Entries on where items appear:
⁂

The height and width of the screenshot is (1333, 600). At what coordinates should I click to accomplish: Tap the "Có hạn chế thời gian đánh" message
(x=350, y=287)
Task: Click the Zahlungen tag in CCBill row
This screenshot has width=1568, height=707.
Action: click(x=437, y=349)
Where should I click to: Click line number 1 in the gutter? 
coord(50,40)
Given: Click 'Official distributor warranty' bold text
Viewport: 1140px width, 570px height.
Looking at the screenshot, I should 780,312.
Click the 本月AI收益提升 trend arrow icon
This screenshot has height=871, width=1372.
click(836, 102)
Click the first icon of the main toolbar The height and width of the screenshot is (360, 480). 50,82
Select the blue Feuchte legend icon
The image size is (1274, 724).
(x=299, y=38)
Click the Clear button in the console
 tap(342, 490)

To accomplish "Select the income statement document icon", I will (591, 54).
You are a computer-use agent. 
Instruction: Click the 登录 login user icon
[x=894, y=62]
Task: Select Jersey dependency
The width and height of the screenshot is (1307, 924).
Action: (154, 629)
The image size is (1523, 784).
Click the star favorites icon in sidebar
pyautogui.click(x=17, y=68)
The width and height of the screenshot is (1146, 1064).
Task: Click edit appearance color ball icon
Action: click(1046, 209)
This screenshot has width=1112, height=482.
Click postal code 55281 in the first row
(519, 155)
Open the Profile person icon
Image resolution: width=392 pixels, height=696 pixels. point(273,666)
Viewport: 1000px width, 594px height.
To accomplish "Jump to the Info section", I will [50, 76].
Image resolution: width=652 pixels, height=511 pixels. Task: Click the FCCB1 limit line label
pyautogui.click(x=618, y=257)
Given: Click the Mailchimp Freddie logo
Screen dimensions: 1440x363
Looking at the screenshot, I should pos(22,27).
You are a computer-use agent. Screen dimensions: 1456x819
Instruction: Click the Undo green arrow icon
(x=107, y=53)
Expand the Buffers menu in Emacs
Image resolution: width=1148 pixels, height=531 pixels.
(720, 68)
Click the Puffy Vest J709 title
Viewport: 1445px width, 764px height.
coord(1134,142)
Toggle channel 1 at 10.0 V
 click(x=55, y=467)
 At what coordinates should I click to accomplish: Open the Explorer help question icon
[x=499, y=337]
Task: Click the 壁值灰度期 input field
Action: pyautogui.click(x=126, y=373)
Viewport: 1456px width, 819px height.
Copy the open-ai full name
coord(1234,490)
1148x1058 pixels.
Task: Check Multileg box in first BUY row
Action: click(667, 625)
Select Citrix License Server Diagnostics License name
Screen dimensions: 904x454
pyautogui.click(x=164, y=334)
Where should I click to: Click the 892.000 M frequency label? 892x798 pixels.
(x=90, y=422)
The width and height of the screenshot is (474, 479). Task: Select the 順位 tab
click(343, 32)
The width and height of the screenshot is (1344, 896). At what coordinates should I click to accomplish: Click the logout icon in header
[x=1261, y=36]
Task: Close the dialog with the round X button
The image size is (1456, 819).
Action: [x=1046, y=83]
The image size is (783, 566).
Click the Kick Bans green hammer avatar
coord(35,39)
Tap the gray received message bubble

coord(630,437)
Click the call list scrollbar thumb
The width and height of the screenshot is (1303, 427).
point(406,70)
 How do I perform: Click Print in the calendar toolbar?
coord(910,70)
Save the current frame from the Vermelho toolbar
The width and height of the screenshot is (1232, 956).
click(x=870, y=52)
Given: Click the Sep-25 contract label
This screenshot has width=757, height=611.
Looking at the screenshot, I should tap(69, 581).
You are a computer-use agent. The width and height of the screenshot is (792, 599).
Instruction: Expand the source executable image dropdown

⁂

Work instructions:
Please arrange the stretch of items from the line containing "Save the current" through the end of the items as a JSON list of strings, one string per line, with blank lines omitted.

Response below:
[
  "Save the current frame from the Vermelho toolbar",
  "The width and height of the screenshot is (1232, 956).",
  "click(x=870, y=52)",
  "Given: Click the Sep-25 contract label",
  "This screenshot has width=757, height=611.",
  "Looking at the screenshot, I should tap(69, 581).",
  "You are a computer-use agent. The width and height of the screenshot is (792, 599).",
  "Instruction: Expand the source executable image dropdown"
]